Да и Персия поступила не только дружелюбно, но и подобострастно, поэтому Волынскому (тогда еще полковнику), отправленному с политической миссией в Персию в 1715 г., удалось заключить в 1718 г. весьма выгодный торговый трактат, получивший ратификацию обоих монархов.

Но поездка Волынского имела еще большие результаты. Он подсказал Петру дальнейшие его шаги в персидской политике. Ознакомившись всесторонне по поручению Императора с обстоятельствами Ирана, он представил отчет и предложил Государю озаботиться занятием богатых прикаспийских провинций, так как ими могли, по его мнению, овладеть афганцы, угрожавшие уже тогда целости Персидского государства. Программа Волынского была принята Петром. В 1719 г. послали экспедицию для изучения южного берега Каспийского моря. В 1720 г. Волынского назначают астраханским губернатором и велят тайно готовиться к Персидскому походу, наводить нужные справки и склонять Карталинского царя Вахтанга на сторону России[27], обнадеживая его соответствующим образом. Имели в виду также заручиться содействием кахетинского Константина III (Магомета Кулихана), бывшего раньше правителем Испагана.

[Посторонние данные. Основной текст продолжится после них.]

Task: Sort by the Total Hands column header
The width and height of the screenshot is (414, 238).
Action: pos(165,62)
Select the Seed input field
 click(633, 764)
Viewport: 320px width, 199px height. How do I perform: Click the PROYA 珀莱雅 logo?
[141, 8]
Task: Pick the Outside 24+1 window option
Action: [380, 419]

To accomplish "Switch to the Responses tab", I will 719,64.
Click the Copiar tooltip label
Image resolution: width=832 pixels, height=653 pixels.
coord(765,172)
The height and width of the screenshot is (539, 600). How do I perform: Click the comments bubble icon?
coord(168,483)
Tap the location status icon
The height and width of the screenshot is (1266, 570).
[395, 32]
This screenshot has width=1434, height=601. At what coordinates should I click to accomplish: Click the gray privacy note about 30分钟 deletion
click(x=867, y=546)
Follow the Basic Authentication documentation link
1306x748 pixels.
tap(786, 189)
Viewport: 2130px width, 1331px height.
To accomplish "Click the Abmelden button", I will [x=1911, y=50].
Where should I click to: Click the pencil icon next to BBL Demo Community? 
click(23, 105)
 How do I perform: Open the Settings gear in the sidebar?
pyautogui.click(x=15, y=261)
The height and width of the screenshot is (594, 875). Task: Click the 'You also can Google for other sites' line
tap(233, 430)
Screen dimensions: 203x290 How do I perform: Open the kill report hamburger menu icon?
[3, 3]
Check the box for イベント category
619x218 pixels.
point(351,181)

Зачем же эти враждебные замыслы по отношению к дружественной (казалось бы) Персии? Персия здесь ни при чем. Россия принуждена была нарушить добрые отношения с Персией, потому что благодаря полному разложению последней было основание опасаться появления у Каспия турок, этих, более важных для России — особенно со времени Прутской кампании — врагов.

Овладей они берегами Каспийского моря, от этого произошел бы великий ущерб России. Очевидно, что прикаспийские провинции нельзя было оставить на произвол судьбы и проще всего было, по мнению Петра, овладеть ими.

Опасения Петра были основательны, и поход пришлось бы даже начать раньше, чем думали, ввиду того, что дагестанские владетели, призванные на помощь в качестве номинальных вассалов шахом Гуссейном, вместо того предпочли освободиться от власти шиитов (персиян) и решились отдаться под покровительство Порты, естественной защитницы всех магометан-суннитов.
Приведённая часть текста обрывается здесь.